Malatya'da 1945- 1955 Yılları Arasında Yaşam (I)
1945 yılı eylülünden Ankara Üniversitesi Tıp Fakültesi'ne başladığım 1955 kasım ayına kadar geçen bu on yıllık süreçte kent ile dopdolu ve unutulmaz..
Prof. Dr. Esin Emin ÜSTÜN
İsmet Paşa Nahiyesi'nden Malatya merkeze ablam ilkokulu bitirdiği yıl, Eylül 1945'de taşınmıştık.
Babam yeni öğrenim yılı başlamadan Vali Ahmet Kınık'a (Tanrı katında ışıklar içinde olsun) giderek, ablamın ortaokula devam edebilmesi için kendisinin ve annemin merkeze atanmasını rica etmişti.
Malatya'nın değerli valilerden biri olan Ahmet Kınık 15 yıldır İsmet Paşa Nahiyesi'nde görev yapan babamın bu arzusunu yerine getirmiş ve onu Derme İlkokulu'na başöğretmen, annemi de yeni açılan İnönü İlkokulu'na sınıf öğretmeni olarak atamıştı.
1945 yılı eylülünden Ankara Tıp Fakültesi'ne başladığım 1955 Kasım ayına kadar geçen bu on yıllık süreçte, kent ile dopdolu ve unutulmaz anılarım var.
Malatya merkeze taşındığımızda kendi evimizi alıncaya kadar iki kiralık evde oturmuştuk.
İlki Mücelli Caddesi üzerindeki Parlak'ların evi, diğeri ise yine aynı cadde üzerinde Antepli Sokağa gitmeden solda yer alan Malatya'nın köklü ailelerinden ve başarılı belediye başkanlarından avukat Nurettin Akyurt'ların eviydi.
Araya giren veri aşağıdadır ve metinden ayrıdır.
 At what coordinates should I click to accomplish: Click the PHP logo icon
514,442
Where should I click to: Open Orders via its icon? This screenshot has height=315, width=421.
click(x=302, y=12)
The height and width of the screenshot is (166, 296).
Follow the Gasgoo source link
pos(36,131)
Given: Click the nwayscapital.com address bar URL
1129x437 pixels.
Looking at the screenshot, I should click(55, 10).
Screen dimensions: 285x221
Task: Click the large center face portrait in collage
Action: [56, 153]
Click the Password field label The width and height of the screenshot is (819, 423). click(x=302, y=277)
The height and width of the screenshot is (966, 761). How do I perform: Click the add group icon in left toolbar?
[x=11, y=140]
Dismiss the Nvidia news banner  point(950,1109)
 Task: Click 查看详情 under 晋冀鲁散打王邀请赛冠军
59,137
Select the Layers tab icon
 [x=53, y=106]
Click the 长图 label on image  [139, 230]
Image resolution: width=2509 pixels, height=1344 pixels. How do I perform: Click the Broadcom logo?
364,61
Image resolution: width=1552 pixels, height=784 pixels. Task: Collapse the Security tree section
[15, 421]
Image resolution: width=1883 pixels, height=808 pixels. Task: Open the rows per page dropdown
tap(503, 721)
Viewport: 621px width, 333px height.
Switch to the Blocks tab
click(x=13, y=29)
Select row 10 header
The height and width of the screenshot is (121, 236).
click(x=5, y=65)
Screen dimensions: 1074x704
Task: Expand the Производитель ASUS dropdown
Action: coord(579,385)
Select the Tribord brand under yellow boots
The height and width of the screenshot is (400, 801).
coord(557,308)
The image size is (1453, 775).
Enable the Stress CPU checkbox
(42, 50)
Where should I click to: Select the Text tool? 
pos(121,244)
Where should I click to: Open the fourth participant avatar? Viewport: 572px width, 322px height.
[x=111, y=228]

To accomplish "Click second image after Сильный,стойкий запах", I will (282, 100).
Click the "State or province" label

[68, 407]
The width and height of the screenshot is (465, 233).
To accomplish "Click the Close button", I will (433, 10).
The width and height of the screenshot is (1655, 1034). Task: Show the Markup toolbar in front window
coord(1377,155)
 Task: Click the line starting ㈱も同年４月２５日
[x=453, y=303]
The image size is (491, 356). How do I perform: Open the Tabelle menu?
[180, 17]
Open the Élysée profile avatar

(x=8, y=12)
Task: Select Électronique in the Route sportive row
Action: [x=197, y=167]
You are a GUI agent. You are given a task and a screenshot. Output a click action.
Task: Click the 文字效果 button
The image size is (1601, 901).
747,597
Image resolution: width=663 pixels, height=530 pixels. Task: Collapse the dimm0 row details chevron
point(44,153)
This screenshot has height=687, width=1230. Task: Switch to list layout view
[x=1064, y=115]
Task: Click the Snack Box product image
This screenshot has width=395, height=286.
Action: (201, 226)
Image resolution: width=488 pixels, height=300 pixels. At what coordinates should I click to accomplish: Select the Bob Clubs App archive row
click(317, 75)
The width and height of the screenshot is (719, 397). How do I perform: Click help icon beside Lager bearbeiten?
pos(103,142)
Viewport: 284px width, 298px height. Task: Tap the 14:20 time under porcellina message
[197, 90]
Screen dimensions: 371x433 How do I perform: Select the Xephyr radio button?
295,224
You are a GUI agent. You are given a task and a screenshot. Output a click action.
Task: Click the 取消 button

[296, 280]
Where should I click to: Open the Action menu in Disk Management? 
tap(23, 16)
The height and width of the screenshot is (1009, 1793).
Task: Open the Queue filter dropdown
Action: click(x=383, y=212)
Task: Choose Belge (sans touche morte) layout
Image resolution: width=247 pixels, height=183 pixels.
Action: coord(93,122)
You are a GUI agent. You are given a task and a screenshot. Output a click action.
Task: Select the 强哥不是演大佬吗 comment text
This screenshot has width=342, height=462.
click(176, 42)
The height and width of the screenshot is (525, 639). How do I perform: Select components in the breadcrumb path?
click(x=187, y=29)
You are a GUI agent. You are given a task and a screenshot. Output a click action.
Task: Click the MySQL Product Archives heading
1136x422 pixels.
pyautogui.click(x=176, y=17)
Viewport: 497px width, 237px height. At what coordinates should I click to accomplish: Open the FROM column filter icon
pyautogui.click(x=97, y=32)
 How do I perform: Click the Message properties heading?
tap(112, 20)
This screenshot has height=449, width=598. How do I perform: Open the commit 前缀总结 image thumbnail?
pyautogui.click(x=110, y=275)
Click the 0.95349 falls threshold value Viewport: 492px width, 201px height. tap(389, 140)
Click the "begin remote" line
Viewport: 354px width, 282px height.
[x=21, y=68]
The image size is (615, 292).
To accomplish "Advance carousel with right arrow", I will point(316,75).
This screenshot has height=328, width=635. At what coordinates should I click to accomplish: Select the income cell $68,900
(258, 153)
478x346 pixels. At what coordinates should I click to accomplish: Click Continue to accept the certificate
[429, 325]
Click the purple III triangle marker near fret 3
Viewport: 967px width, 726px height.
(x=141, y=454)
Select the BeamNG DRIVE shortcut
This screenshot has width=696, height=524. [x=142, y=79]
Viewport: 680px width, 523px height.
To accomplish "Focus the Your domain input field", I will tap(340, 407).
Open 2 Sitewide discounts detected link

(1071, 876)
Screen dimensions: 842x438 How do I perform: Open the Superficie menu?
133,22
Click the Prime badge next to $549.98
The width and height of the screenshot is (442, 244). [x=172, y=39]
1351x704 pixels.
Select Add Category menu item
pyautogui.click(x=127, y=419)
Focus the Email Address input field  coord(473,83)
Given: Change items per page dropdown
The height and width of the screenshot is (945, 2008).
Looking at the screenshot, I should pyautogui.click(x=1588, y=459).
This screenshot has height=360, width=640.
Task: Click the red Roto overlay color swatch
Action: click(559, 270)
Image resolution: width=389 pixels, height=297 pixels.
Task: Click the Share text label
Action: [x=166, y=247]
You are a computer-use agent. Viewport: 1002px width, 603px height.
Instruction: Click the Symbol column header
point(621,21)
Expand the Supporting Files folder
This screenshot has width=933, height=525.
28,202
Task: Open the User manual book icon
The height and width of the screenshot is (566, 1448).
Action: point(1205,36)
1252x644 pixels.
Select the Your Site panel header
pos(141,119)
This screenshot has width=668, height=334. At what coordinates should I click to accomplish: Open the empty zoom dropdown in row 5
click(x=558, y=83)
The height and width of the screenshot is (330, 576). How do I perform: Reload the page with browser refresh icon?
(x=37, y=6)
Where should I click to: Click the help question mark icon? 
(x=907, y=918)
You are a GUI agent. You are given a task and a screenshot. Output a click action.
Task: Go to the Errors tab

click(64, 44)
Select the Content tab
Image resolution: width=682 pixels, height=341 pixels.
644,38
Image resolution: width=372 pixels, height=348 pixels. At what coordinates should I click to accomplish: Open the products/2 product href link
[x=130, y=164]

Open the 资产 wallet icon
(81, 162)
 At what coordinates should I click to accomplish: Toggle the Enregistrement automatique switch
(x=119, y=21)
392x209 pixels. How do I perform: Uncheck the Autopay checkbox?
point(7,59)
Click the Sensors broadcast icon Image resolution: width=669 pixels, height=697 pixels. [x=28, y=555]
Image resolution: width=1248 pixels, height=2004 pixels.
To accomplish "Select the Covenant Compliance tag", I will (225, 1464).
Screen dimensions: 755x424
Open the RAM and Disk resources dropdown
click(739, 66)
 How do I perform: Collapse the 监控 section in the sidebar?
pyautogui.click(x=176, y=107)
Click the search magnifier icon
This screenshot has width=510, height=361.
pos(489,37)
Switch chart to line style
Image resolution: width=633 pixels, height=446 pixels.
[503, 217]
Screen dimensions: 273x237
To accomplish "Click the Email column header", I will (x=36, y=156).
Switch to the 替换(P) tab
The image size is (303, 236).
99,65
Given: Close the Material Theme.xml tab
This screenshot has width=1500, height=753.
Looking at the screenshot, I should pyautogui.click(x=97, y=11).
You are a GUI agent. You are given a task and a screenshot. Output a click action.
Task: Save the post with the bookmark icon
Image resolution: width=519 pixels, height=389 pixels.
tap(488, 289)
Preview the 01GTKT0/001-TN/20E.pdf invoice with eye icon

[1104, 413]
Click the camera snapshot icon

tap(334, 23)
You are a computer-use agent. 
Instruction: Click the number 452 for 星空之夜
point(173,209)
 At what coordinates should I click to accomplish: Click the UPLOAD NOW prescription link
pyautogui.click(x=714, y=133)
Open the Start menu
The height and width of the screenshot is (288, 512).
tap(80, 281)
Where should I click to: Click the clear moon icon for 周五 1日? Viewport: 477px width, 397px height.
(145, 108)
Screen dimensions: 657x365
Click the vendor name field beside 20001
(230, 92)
Ailenin büyüğü Bayram Amca ve eşi Azzet Teyze görmüş geçirmiş çok saygın insanlardı. Ablalarım olan üç kızları ise eğitimli ve son derece modern birer genç kızdılar.
Bu kiralık evimizin tam karşısındaki ev annemin akrabası Dumanların eviydi. Ailenin üç erkek, iki kız olmak üzere beş çocukları vardı. Ortanca oğulları İbrahim Duman Malatya Mensucat Fabrikası'nda personel müdürü olarak görev yapıyordu.
Yazın süslü tenteneleri olan, iki atın çektiği, yanları tamamen açık özel bir araçla görevine gider gelirdi. Demek ki o yıllardaki makam arabası buydu.
Bir gün beni de fabrikayı gezdirmek için bu faytonla götürmüş, İstasyon Caddesi'nden geçerken herkesin süslü faytona bakması çocuk olarak hoşuma gitmişti.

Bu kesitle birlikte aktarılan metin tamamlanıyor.